The writer was Aeneas Gunn, soon afterwards the genial, kindly and thoughtful "Maluka" of We of the Never Never. His latest publisher is CALM, the Department of Conservation and Land Management, Western Australia. Gunn's outburst against the indigenous people of the north first appeared in a series of twenty-four articles in Melbourne suburban newspapers in 1899, on his pioneering experiences during 1891-92.

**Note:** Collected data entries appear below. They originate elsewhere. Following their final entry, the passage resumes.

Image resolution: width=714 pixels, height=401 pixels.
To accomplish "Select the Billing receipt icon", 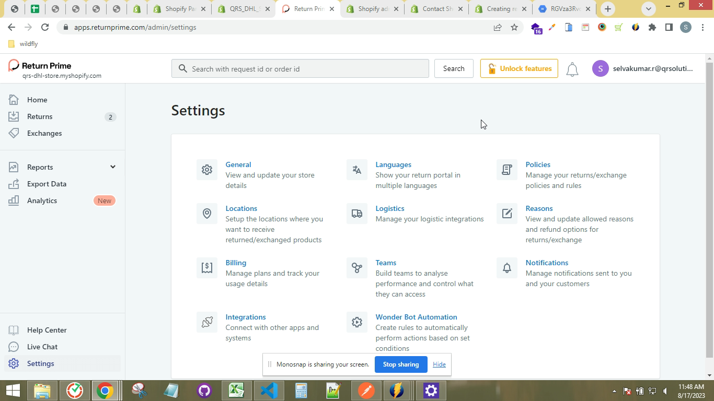I will 207,268.
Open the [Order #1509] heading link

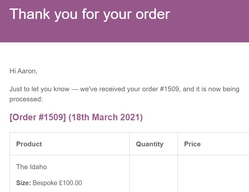(38, 117)
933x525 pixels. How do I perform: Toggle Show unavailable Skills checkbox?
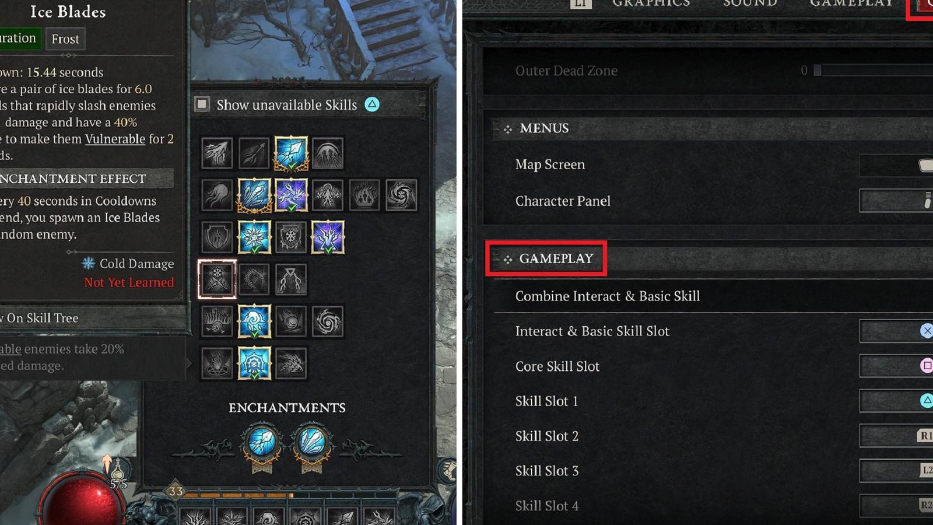point(202,104)
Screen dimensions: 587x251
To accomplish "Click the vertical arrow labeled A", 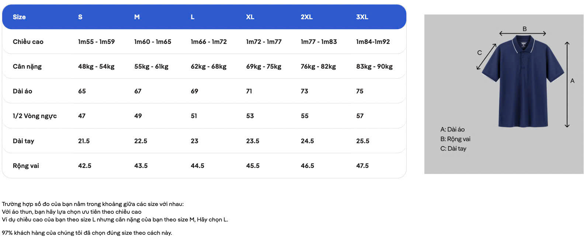I will 567,85.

They are the main component of Under a Regent Moon: A Historical Account of Pioneer Pastoralists Joseph Bradshaw and Aeneas Gunn at Prince Regent River, Kimberley, Western Australia, edited by Tom Willing and Kevin Kenneally, senior CALM naturalists (2002, $26). It is the first appearance of Gunn's articles in book form. Aborigines are only one of many aspects Gunn writes about, but the pieces are unique not only for the surprising frankness of his printed hostility, but also for the apparent literate and fine character of this willing member of a white punitive party.

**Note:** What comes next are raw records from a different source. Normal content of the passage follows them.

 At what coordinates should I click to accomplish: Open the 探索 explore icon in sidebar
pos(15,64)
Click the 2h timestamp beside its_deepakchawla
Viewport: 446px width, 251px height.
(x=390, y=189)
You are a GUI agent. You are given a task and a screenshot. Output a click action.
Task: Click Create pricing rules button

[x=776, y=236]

The Gunn family story as a whole shows not so much the reminiscences of a "redneck", but, like so much else, how difficult, complicated and often contradictory life could be on the Australian frontier. All the people mentioned below had good personal reputations.
His views are those of only one man and he was not an expert anthropologist. He might have been biased by his life and times. And the anthropological and historical consensus these days is that while the tribal Aborigines fatally speared and waddied people, black and white, fairly freely, it was usually with reason.
Nevertheless Aeneas Gunn was there, he mixed with experienced northern hands--and he was a very good observer and writer. Gunn was a member of a party led by his cousin, Joseph Bradshaw, which established from...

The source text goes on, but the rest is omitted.